How to force cpu core to flush store buffer in c?

Question

I have an application which has 2 threads , thread A affinity to core 1 and thread B affinity to core 2 , core 1 and core 2 are in the same x86 socket .

thread A do a busy spin of integer x , thread B will increase x under some conditions , When thread B decide to increase x , it invalidate the cache line where x located ,and according to x86 MESI protocal , it store new x to store buffer before core2 receive invalidate ack, then after core2 receive invalidate ack , core2 flush store buffer .

I am wondering , does core2 flush store buffer immediately after core2 receive invalidate ack ?! is there any chance that I can force cpu to do flush store buffer in c language ?! because thread A in core1 spining x should get x new value as early as possible in my case .

So.. ThreadA wastes time on CPUA for no reason while other unrelated processes pound the daylights out of CPUB, then ThreadB finally gets CPUB and increments the variable 1000 times while other unrelated processes pound the daylights out of CPUA; then ThreadA finally gets CPUA again and.. what? Ignores 999 of the increments, or spends ages without checking if the variable is incremented because it's trying to catch up the 1000 it missed? — Brendan, Jan 07 '19 at 11:02

Peter Cordes · Accepted Answer · 2020-06-30T06:28:55.993

10

A core always tries to commit its store buffer to L1d cache (and thus become globally visible) as fast as possible, to make room for more stores.

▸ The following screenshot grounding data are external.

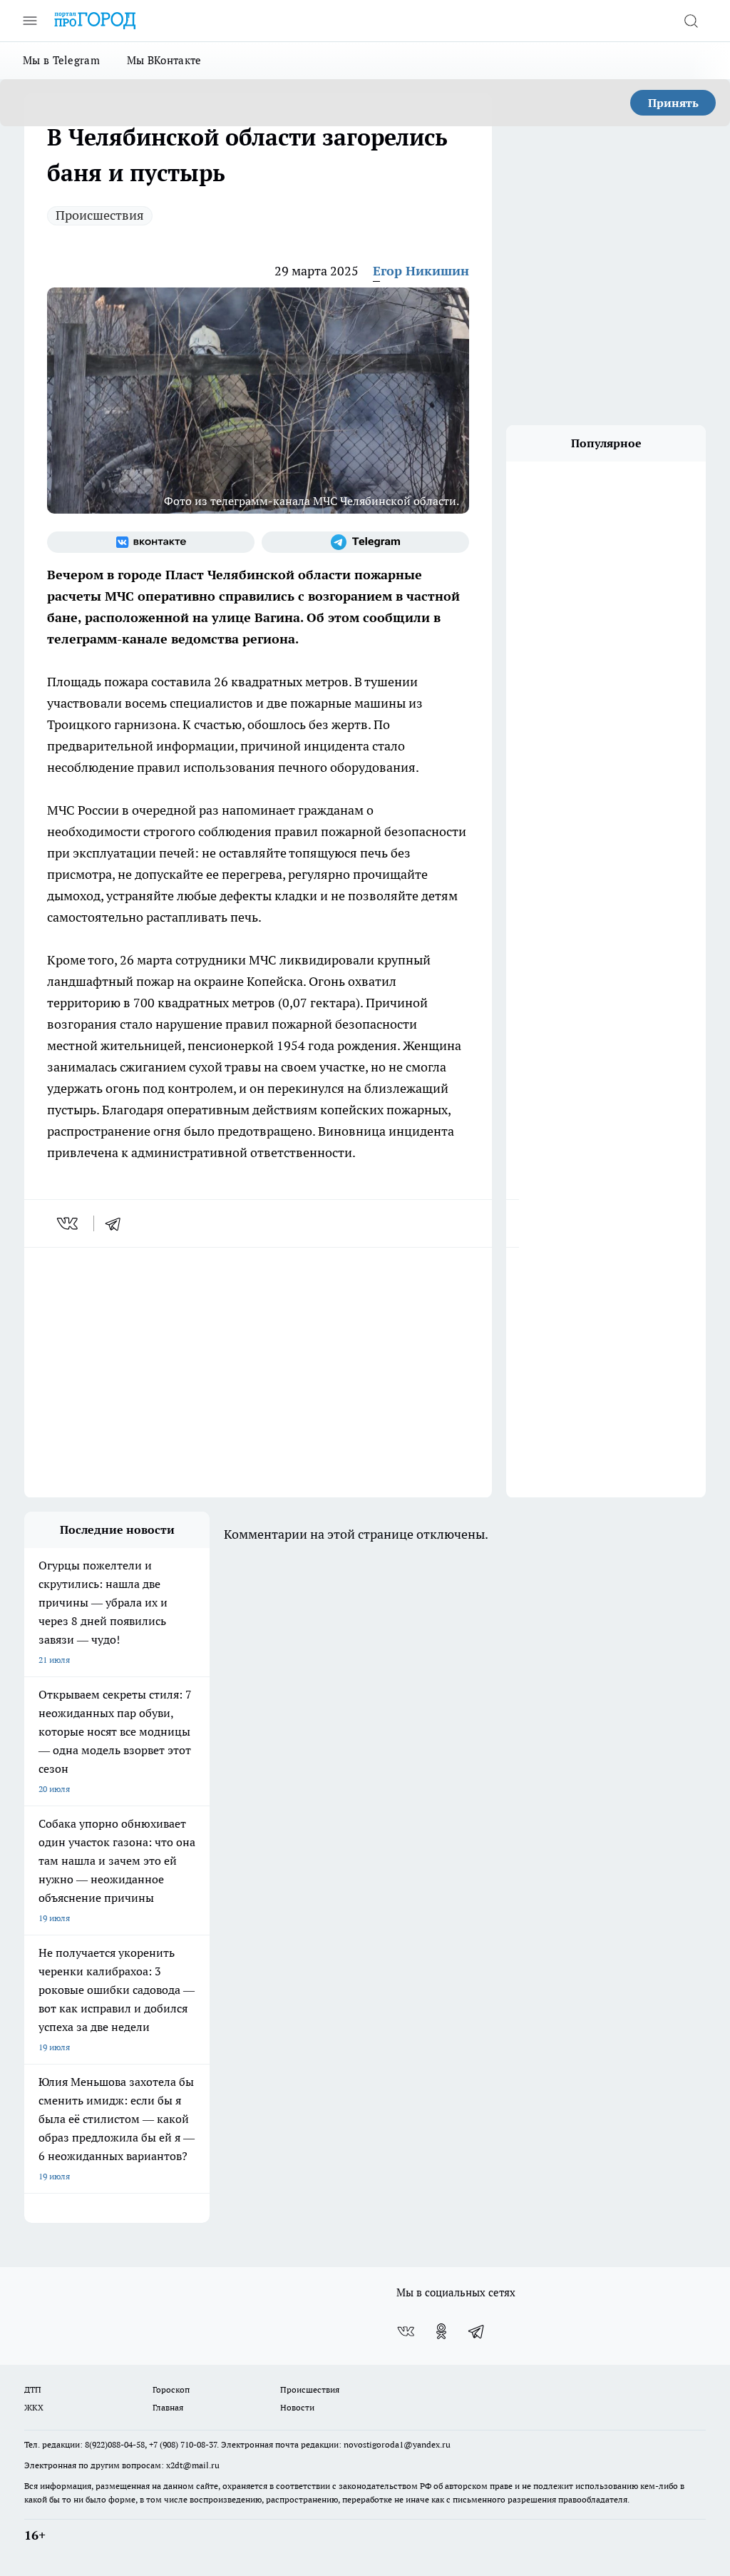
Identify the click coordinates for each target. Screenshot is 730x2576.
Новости (297, 2407)
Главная (168, 2407)
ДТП (32, 2389)
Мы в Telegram (61, 60)
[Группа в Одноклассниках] (441, 2331)
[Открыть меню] (30, 20)
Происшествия (100, 215)
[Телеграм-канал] (365, 542)
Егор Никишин (421, 271)
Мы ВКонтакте (164, 60)
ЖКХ (33, 2407)
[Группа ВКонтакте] (151, 542)
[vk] (68, 1223)
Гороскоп (171, 2389)
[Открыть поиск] (691, 20)
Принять (673, 103)
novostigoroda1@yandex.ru (397, 2444)
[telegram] (117, 1223)
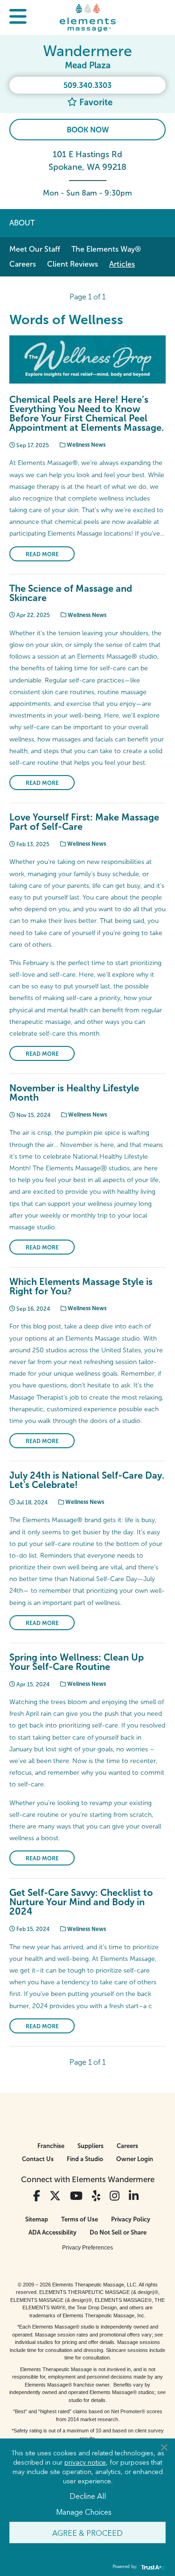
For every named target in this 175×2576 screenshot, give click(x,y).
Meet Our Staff (34, 249)
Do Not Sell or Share (118, 2232)
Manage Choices (84, 2511)
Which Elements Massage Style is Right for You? (81, 1286)
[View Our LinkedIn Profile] (133, 2196)
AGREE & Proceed (87, 2532)
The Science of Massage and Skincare (70, 593)
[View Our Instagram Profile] (114, 2196)
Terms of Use (79, 2219)
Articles (122, 264)
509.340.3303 (87, 85)
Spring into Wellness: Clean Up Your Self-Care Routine (76, 1662)
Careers (22, 264)
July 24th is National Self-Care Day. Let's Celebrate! (86, 1480)
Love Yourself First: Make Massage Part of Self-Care (84, 822)
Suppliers (90, 2145)
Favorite (94, 102)
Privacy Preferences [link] (87, 2247)
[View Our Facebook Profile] (36, 2196)
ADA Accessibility (52, 2232)
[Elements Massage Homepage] (88, 17)
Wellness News (85, 445)
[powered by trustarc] (152, 2567)
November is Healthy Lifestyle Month (74, 1093)
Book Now (88, 130)
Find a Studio (85, 2158)
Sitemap (36, 2219)
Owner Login (134, 2158)
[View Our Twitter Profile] (55, 2196)
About (22, 223)
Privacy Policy (130, 2219)
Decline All (88, 2495)
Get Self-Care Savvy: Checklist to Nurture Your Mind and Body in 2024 (81, 1901)
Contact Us (38, 2158)
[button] (18, 17)
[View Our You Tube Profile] (76, 2196)
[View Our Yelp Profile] (96, 2196)
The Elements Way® (106, 249)
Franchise (50, 2145)
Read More (42, 554)
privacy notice (85, 2462)
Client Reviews (72, 264)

You can use a barrier (like atomic_thread_fence(memory_order_seq_cst) to make a thread wait for its stores to become globally visible before doing any more loads or stores, but that works by blocking this core, not by speeding up flushing the store buffer.

Obviously to avoid undefined behaviour in C11, the variable has to be _Atomic. If there's only one writer, you might use tmp = atomic_load_explicit(&x, memory_order_relaxed) and store_explicit of tmp+1 to avoid a more expensive seq_cst store or atomic RMW. acq / rel ordering would work too, just avoid the default seq_cst, and avoid an atomic_fetch_add RMW if there's only one writer.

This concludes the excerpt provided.